The risk of prejudice that may result from "evidentiary spillover" is ordinarily slight. United States v. Abdelhaq, 246 F.3d 990, 992 (7th Cir. 2001). Generally, any risk of prejudice will be eliminated by appropriate limiting jury instructions.Zafiro, 506 U.S. at 539, 541. "Moreover, courts also have a strong interest in favor of joinder of offenses; in particular, joinder of offenses reduces the waste of precious judicial and prosecutorial time in the already overburdened federal judicial system and reduces the burdens on witnesses from testifying at multiple trials." Stokes, 211 F.3d at 1042. The Seventh Circuit "has long recognized a presumption in favor of conducting a joint trial for persons who have been jointly indicted, especially in situations such as this where the indictment charges a conspiracy." United States v. Caliendo, 910 F.2d 429, 437 (7th Cir. 1990) (citing cases). "[A] simple `disparity in the evidence' will not suffice to support a motion for severance — i.e., it does not independently establish `actual prejudice'."Id. at 438.
Aceves contends that severance is necessary because his co-defendants gave statements implicating him and should a joint trial be conducted in which the statements of his co-defendants are introduced without Aceves being provide an opportunity to cross-examine the co-defendants, this would violate Aceves' Sixth Amendment right to confrontation, as recognized by Bruton v. United States, 391 U.S. 123 (1968). Whether or not any potentialBruton issue that could not be appropriately addressed through redaction would exist is one that depends upon whether or not Aceves' co-defendants shall choose to exercise their right to a trial, and thus this issue cannot be resolved at this time. Therefore, the court shall deny Aceves' motion for severance without prejudice.

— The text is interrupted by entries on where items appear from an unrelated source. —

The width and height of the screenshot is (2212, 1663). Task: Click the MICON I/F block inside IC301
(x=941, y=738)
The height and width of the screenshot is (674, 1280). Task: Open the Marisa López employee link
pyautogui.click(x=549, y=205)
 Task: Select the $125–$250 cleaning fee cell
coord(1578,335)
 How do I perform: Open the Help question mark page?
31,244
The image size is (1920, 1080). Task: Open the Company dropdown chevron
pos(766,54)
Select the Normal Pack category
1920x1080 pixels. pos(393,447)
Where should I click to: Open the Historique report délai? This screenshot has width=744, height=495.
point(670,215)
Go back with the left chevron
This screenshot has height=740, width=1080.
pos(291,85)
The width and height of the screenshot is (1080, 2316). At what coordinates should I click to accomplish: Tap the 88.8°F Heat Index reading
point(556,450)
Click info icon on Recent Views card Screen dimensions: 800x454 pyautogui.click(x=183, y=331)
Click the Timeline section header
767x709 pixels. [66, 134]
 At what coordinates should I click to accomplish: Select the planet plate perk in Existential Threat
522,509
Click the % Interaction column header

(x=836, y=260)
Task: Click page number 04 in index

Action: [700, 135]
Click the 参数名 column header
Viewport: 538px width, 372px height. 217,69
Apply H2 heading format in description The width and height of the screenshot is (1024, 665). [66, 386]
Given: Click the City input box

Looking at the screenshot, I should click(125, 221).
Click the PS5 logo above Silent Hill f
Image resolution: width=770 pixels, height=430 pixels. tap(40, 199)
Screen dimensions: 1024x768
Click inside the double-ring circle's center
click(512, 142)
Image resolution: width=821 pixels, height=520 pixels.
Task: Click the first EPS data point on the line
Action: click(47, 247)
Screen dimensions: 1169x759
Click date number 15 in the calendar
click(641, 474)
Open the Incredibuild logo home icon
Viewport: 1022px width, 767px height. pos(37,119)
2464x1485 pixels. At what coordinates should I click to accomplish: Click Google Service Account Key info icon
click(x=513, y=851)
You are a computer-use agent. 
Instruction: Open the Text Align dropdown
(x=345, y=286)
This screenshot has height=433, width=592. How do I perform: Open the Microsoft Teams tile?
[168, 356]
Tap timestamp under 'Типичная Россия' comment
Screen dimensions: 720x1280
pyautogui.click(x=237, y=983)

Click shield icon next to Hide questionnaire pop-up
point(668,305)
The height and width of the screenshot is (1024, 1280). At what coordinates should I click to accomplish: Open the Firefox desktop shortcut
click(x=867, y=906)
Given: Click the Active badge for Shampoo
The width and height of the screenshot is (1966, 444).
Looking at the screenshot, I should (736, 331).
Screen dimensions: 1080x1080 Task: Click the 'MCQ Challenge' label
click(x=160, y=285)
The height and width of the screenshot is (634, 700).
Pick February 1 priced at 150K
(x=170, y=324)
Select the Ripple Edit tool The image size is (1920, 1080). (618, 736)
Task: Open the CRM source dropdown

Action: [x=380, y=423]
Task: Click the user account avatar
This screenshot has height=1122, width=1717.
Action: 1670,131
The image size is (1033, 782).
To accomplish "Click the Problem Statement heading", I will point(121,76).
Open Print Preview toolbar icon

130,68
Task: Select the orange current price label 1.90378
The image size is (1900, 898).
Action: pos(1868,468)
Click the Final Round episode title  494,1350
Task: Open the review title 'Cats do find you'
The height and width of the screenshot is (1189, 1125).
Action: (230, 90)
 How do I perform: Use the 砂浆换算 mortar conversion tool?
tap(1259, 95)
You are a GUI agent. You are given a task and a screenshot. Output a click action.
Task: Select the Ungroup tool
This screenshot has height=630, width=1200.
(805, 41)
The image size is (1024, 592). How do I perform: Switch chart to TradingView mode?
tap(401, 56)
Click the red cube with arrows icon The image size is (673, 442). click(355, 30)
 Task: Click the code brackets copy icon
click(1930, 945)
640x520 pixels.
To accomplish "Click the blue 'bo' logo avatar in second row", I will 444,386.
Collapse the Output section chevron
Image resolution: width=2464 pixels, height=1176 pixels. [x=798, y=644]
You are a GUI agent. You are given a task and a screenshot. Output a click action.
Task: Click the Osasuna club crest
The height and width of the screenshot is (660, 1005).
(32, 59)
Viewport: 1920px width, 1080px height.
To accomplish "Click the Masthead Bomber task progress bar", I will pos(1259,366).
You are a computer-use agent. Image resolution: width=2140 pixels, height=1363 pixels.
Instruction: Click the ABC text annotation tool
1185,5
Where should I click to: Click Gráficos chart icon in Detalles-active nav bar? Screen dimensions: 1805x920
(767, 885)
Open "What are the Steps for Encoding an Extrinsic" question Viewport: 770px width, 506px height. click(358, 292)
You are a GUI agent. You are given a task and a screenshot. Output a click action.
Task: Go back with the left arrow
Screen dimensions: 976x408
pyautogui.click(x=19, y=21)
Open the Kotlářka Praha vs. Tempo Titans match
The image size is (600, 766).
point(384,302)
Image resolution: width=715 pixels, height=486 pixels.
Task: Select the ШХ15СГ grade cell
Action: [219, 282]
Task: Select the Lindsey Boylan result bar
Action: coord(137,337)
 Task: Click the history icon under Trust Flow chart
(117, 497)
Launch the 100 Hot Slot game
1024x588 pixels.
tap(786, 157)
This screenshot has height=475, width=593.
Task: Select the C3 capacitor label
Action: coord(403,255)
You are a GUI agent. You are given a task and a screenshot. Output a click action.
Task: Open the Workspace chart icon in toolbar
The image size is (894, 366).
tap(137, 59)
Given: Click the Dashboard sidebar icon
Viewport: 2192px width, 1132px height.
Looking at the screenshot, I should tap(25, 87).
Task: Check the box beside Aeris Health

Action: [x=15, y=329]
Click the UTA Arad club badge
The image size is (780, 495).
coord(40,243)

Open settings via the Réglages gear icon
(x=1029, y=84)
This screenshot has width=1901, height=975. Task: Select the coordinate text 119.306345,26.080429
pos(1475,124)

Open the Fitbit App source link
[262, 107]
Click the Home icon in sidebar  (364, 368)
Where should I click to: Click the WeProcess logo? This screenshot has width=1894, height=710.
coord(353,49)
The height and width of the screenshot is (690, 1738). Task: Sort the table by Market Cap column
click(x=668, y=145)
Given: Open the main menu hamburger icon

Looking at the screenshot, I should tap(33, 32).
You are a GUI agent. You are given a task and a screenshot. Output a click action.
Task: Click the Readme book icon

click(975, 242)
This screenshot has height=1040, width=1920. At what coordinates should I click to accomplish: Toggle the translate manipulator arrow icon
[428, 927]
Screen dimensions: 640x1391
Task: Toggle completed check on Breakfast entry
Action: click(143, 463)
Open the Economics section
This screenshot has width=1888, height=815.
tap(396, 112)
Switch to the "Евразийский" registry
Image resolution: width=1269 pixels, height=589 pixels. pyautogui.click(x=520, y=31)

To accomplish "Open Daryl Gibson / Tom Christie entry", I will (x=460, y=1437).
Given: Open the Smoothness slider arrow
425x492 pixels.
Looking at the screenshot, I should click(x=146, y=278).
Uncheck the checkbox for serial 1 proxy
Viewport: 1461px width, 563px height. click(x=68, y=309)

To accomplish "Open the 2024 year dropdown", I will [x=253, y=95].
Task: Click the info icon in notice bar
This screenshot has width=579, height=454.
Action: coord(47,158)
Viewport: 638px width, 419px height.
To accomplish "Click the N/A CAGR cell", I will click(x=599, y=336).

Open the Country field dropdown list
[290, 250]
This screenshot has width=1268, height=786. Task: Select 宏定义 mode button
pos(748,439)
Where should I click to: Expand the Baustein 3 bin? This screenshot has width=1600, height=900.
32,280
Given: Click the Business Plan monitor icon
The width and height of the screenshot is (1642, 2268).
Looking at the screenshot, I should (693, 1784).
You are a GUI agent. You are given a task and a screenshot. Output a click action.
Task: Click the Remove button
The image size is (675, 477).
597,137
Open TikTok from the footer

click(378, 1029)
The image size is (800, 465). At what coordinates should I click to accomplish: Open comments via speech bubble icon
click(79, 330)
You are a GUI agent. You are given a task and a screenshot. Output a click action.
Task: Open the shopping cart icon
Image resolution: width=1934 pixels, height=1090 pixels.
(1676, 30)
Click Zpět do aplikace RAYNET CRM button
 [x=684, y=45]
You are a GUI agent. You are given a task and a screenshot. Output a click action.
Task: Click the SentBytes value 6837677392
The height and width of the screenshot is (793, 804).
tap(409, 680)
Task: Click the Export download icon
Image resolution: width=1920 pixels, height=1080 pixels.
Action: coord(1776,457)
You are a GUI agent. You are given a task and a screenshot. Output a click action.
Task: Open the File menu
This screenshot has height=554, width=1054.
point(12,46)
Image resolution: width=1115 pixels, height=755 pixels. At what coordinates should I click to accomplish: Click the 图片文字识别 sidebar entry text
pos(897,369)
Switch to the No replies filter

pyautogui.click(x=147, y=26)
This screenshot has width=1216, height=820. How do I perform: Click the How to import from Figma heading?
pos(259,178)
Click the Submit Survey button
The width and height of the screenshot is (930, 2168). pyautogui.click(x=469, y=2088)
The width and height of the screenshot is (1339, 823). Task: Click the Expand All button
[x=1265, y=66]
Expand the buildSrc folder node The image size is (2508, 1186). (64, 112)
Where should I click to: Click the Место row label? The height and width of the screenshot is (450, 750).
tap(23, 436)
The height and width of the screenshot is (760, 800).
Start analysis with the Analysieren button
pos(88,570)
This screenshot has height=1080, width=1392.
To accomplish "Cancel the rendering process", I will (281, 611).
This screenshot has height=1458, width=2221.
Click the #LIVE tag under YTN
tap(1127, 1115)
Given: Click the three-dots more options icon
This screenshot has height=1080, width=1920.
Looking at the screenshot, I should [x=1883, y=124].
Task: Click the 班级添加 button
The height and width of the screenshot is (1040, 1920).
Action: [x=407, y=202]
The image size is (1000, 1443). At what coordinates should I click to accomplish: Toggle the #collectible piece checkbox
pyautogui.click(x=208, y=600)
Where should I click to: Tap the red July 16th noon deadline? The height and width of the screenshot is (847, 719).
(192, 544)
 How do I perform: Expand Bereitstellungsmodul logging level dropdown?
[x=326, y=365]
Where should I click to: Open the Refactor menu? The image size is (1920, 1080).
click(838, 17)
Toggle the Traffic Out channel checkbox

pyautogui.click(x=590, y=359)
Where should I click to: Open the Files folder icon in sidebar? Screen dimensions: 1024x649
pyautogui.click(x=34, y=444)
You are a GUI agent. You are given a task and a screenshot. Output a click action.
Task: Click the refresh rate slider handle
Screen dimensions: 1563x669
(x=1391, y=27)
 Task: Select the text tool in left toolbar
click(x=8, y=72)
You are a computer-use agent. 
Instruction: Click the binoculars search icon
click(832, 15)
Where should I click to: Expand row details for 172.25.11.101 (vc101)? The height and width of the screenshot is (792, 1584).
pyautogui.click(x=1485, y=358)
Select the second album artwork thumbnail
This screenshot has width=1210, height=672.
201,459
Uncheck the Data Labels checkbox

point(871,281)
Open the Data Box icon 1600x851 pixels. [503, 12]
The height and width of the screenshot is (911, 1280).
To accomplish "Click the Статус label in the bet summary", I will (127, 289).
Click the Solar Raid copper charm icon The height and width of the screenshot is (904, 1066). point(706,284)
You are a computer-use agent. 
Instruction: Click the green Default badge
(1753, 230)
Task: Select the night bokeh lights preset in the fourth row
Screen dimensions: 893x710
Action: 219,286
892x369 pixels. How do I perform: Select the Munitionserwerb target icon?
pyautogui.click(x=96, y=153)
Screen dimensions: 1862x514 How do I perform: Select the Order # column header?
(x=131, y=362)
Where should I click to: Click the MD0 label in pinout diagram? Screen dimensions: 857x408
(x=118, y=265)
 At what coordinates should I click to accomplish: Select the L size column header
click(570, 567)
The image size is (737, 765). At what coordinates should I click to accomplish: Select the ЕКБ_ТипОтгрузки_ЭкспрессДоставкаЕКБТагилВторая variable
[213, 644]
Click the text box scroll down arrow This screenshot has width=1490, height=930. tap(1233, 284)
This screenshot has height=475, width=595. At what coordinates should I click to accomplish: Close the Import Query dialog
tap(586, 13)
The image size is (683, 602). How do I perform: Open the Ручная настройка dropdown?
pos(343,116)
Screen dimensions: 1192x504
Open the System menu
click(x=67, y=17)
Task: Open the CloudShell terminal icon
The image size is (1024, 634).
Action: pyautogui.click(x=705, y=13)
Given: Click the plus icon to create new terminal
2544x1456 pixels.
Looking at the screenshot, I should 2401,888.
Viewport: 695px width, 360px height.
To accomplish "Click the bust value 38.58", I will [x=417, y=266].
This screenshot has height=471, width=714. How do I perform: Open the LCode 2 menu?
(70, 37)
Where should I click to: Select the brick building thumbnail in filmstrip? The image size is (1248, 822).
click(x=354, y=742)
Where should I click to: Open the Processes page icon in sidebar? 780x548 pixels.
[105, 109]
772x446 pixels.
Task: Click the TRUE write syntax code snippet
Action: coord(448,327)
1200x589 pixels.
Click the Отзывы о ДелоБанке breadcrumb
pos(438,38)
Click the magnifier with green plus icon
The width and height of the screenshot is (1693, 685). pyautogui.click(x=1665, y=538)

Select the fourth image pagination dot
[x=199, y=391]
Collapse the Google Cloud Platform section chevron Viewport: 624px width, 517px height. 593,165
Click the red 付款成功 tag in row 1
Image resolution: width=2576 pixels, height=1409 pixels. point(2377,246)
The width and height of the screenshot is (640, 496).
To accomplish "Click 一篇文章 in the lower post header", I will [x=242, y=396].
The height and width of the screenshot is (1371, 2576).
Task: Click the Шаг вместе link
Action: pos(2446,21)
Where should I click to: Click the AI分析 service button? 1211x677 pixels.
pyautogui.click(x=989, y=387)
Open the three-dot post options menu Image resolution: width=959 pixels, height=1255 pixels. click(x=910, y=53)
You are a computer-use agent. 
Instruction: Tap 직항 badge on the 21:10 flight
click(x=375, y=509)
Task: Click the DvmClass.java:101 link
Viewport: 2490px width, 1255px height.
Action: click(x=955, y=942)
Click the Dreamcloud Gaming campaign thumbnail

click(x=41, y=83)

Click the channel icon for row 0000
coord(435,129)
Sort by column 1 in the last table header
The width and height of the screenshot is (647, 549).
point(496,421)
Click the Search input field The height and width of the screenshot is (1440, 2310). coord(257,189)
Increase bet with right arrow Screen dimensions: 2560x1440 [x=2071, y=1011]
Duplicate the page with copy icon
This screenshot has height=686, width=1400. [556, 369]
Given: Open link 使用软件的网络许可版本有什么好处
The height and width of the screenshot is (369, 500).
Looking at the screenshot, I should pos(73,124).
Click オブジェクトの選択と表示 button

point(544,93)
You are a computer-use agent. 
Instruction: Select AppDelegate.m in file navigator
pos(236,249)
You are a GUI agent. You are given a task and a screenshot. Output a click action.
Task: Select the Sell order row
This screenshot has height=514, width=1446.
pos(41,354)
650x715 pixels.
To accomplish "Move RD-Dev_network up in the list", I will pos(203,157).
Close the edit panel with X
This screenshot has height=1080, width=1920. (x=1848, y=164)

As for Aceves' second contention that severance is appropriate because of a disparity in the evidence between him and his co-defendants, Aceves has failed to demonstrate that this disparity in evidence would result in him suffering actual prejudice. Therefore, the court shall deny Aceves' motion for severance on this ground.
IT IS THEREFORE ORDERED that Aceves' "Motion in Limine," (Docket No. 29) is denied without prejudice.
IT IS FURTHER ORDERED that Aceves' motion for severance on the basis that a joint trial would violate his Sixth Amendment right to confrontation, (Docket No. 31), is denied without prejudice. IT IS FURTHER ORDERED that Aceves' motion for severance on the basis that a disparity of evidence exists between him and his co-defendants, (Docket No. 31), is denied.
Your attention is directed to 28 U.S.C. § 636(b)(1)(A) and General Local Rule 72.3 (E.D. Wis.), whereby written objections to any order herein or part thereof may be filed within ten days of service of this order. Objections are to be filed in accordance with the Eastern District of Wisconsin's electronic case filing procedures. Courtesy paper copies of any objections shall be sent directly to the chambers of the district judge assigned to the case. Failure to file a timely objection with the district court shall result in a waiver of your right to appeal.